Dos projetos rentáveis de energia renovável até as campanhas em prol de uma mudança dos padrões insustentáveis de consumo, a comunicação deveria se concentrar nas soluções que podem funcionar com a participação de todos.

As mudanças climáticas devem ser colocadas ao lado das pessoas e das suas necessidades, além de envolver toda a população, porque todos serão beneficiados.

Ao analisar esse tema lembro que, há mais de uma década, o chamado Protocolo de Montreal propôs um desafio semelhante. Esse acordo intergovernamental foi criado para proteger a camada de ozônio contra a sua deterioração causada pelo uso de hidrofluorocarbonetos (HFCs) nos sistemas de refrigeração industrial e residencial.

A questão que se levantava na época incidia sobre como justificar os custos associados à transformação tecnológica sem prestar contas efetivas dos benefícios.

Inicialmente, o esforço de comunicação recaiu sobre os cientistas que explicavam de vez em quando os danos causados pelos HFCs na camada de ozônio e a necessidade de intervir para evitar uma degeneração ainda maior.
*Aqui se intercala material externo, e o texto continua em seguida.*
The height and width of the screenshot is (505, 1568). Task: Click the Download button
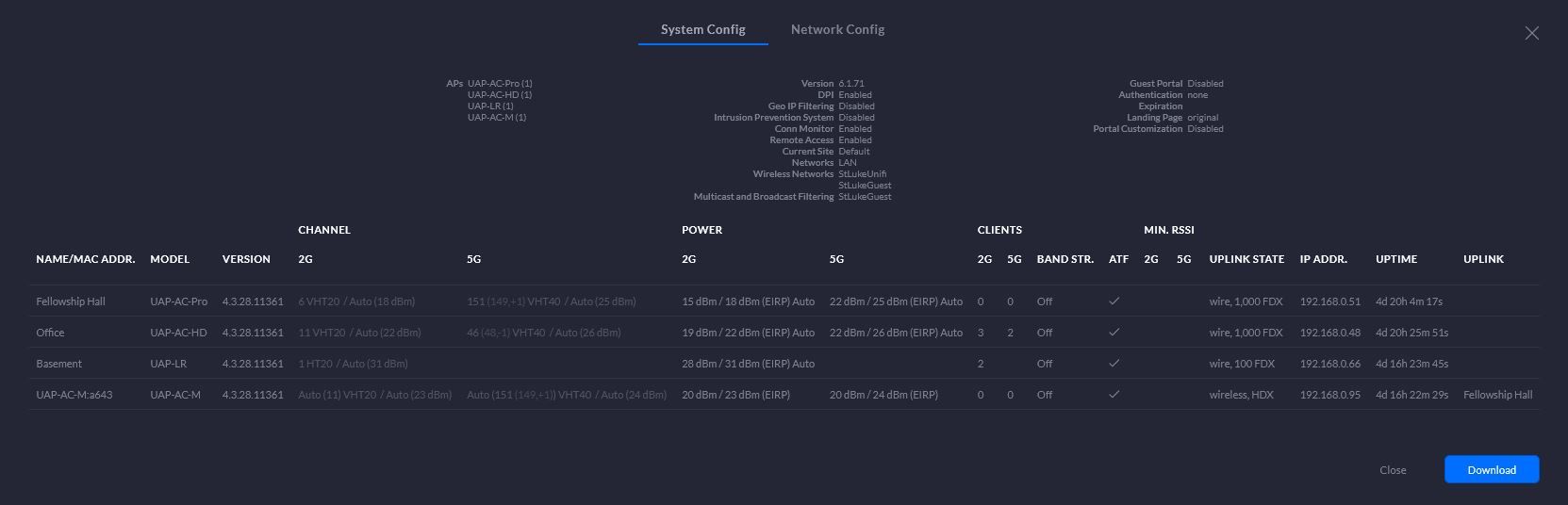[1491, 469]
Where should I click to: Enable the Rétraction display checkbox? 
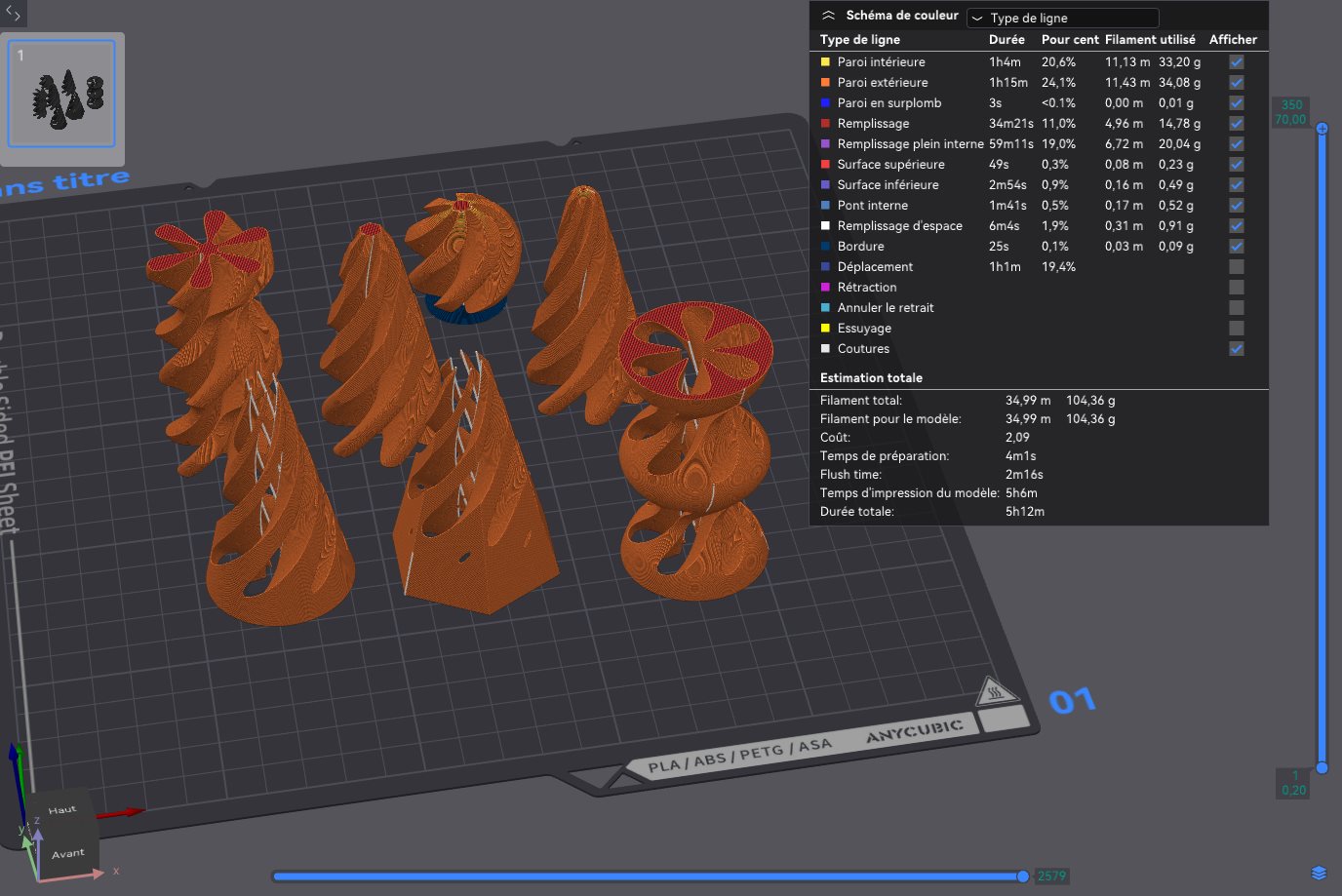tap(1237, 288)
Era o drama da destruição da camada de ozônio e do Sol aproximando-se progressivamente de nós.

Mas tudo mudou quando um grupo de comunicadores descobriu que se tratava – de fato – de evitar o câncer de pele e o aumento da catarata, produzidos pelos raios ultravioleta que atuavam cada vez com menos filtro, devido à destruição da camada de ozônio.

Desta forma, o Protocolo de Montreal assumiu um rosto humano e a transformação tecnológica nos países em desenvolvimento se converteu também em um ato de cooperação sem precedente entre o Sul e o Norte, a partir da criação de incentivos que tornaram viável a mudança tecnológica necessária para que todos pudessem dar um passo adiante.

Aqui a comunicação foi essencial para concretizar a transformação. Chegou a hora de fazer o que for necessário para promover um desenvolvimento que leve em conta a Terra, a sua população e o clima.